━━ Source records

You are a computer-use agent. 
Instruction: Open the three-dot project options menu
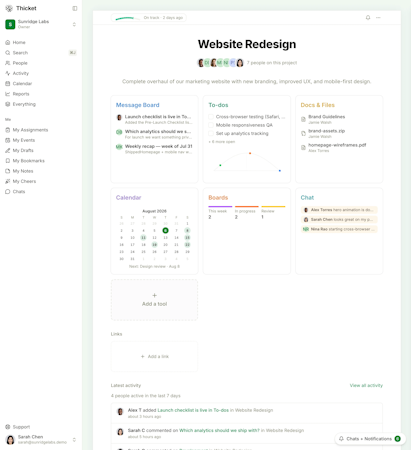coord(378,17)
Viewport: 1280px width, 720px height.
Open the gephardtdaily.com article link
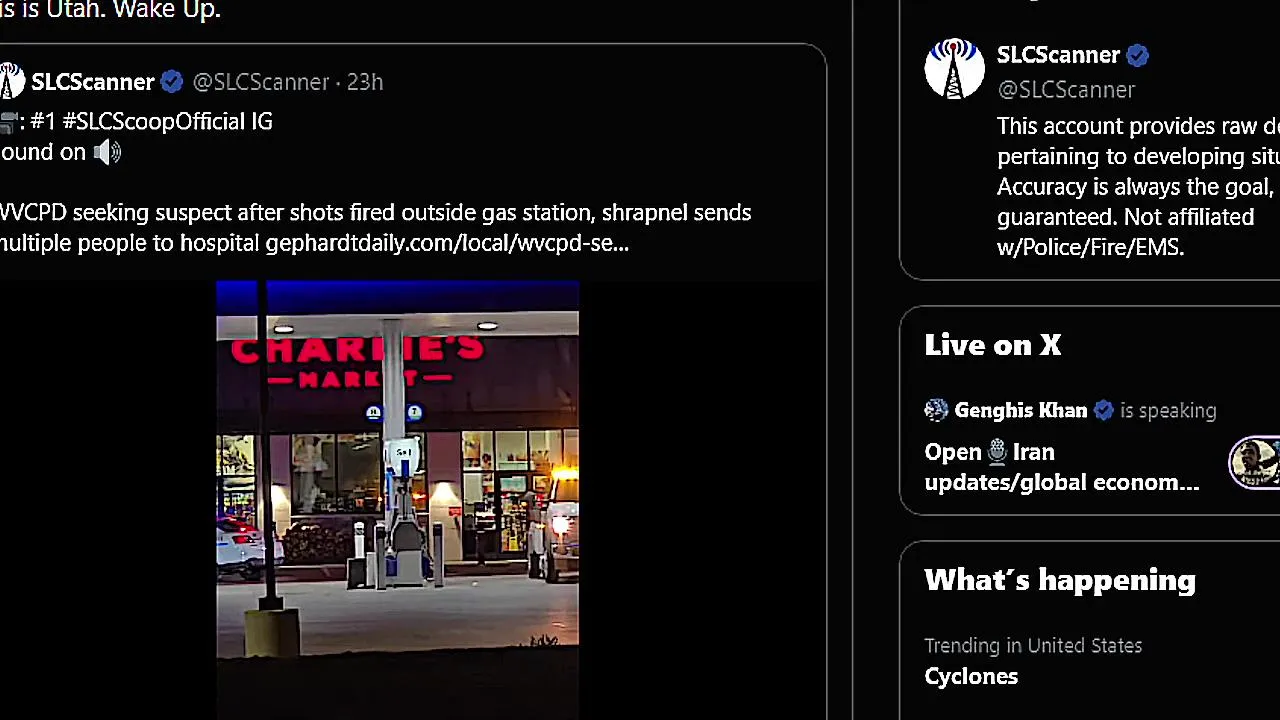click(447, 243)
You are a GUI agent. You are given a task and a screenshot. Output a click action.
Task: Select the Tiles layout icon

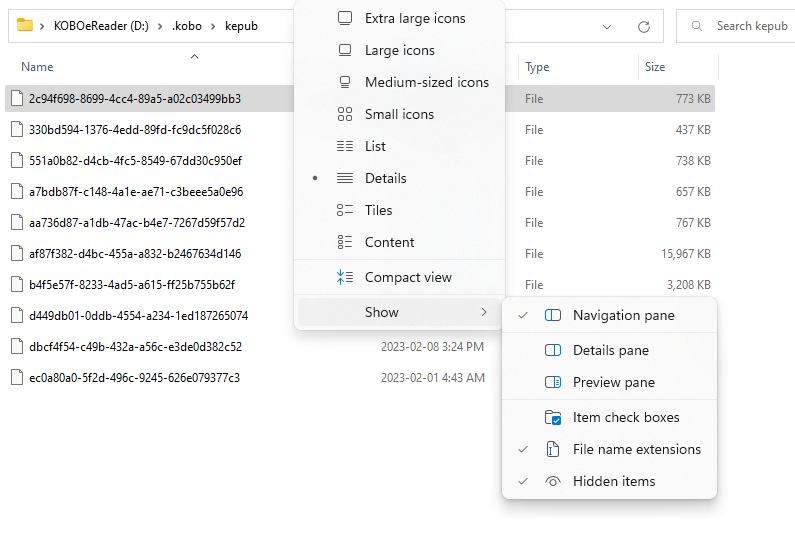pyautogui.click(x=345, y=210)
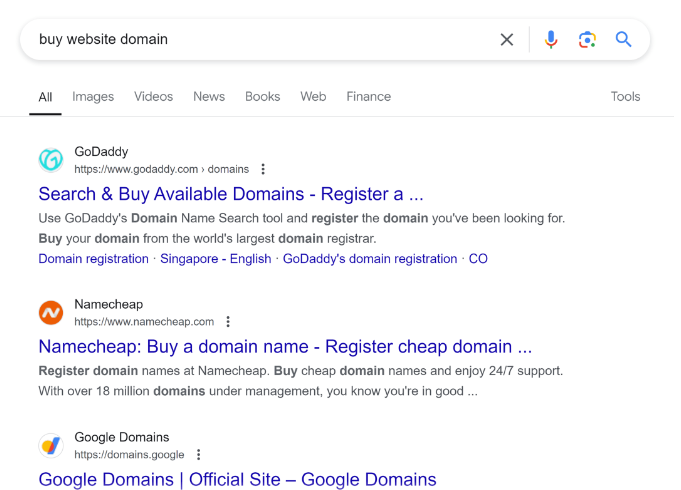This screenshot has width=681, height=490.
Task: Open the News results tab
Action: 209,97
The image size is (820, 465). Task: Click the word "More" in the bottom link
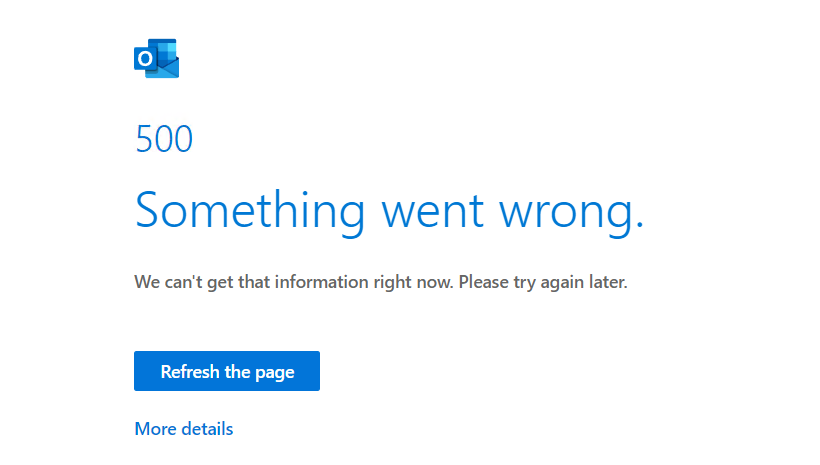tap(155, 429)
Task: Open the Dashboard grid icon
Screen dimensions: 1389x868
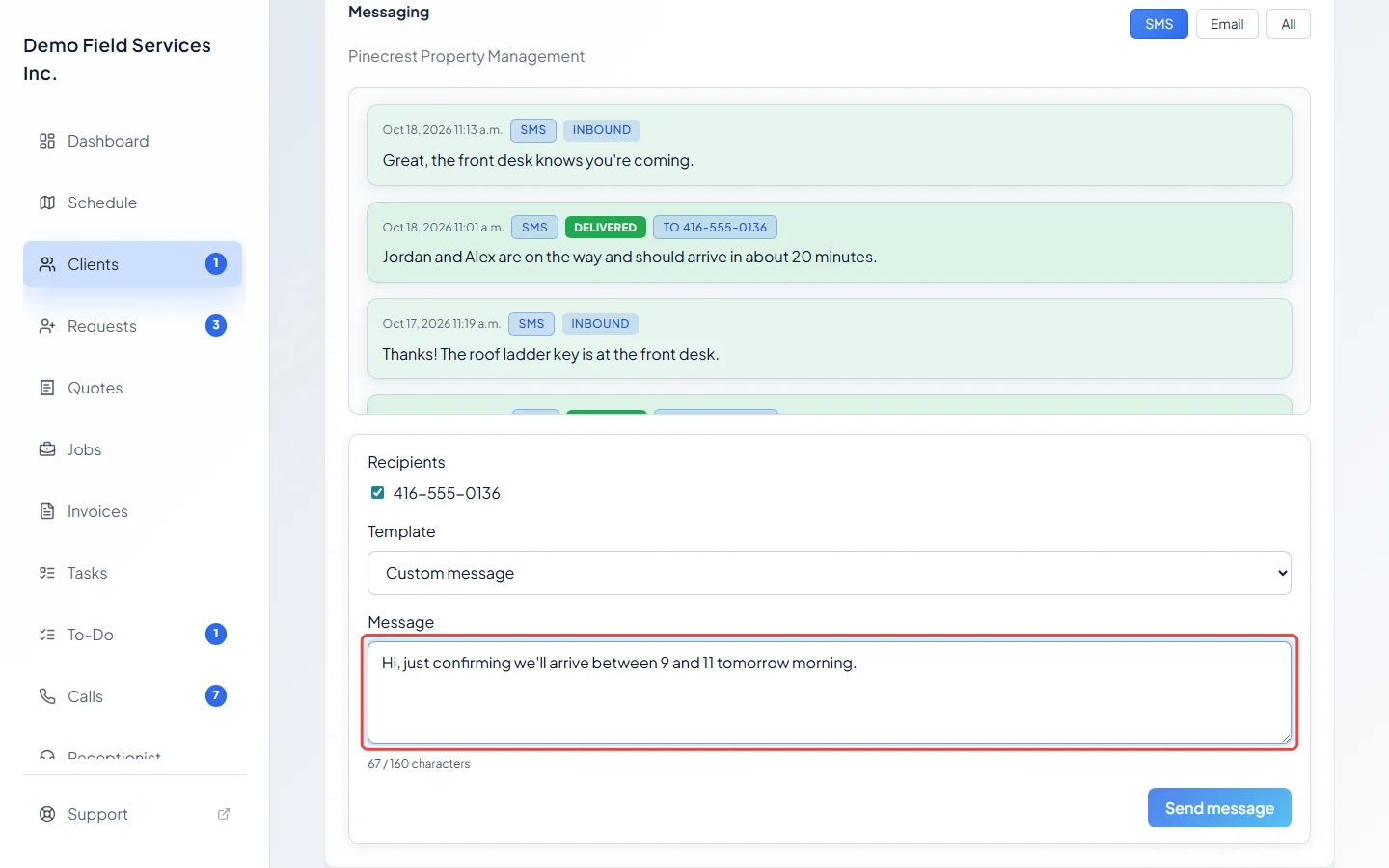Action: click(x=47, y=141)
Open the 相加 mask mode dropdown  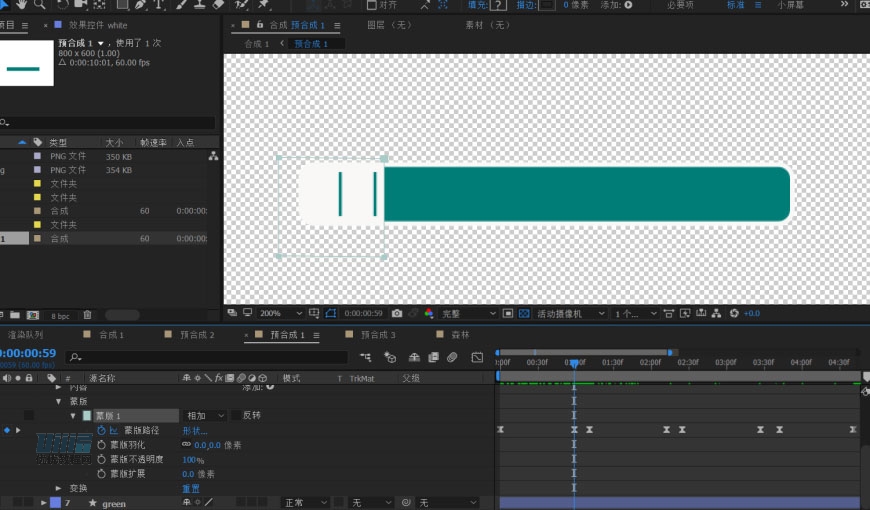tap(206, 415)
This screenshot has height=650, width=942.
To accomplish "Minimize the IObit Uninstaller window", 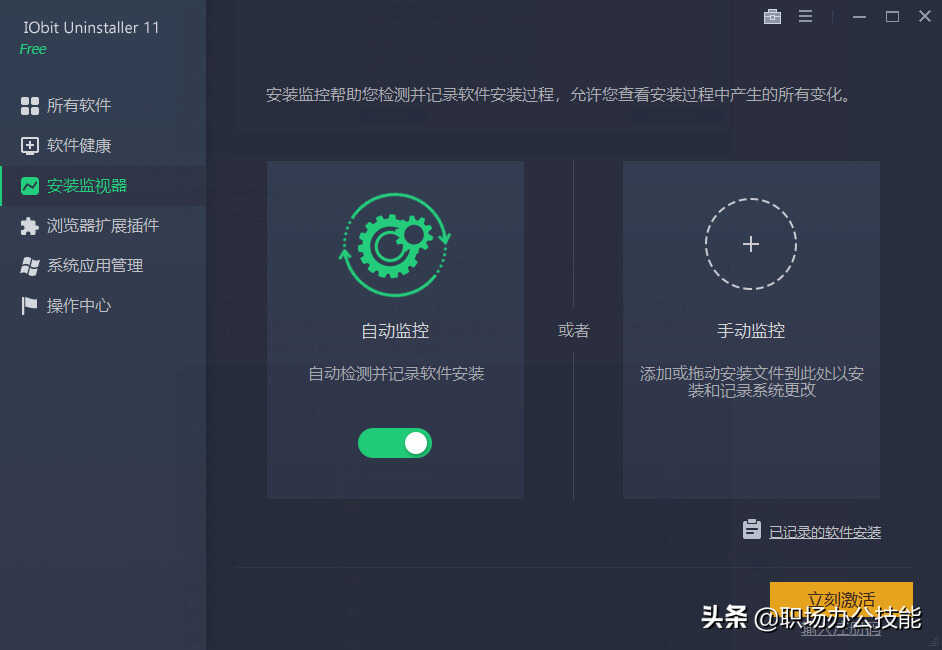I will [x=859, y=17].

━━━━

--- Problem ---
Where a line above includes "agent", copy that line.

--- Answer ---
You are a computer-use agent. 
You are a GUI agent. You are given a task and a screenshot. Output a click action.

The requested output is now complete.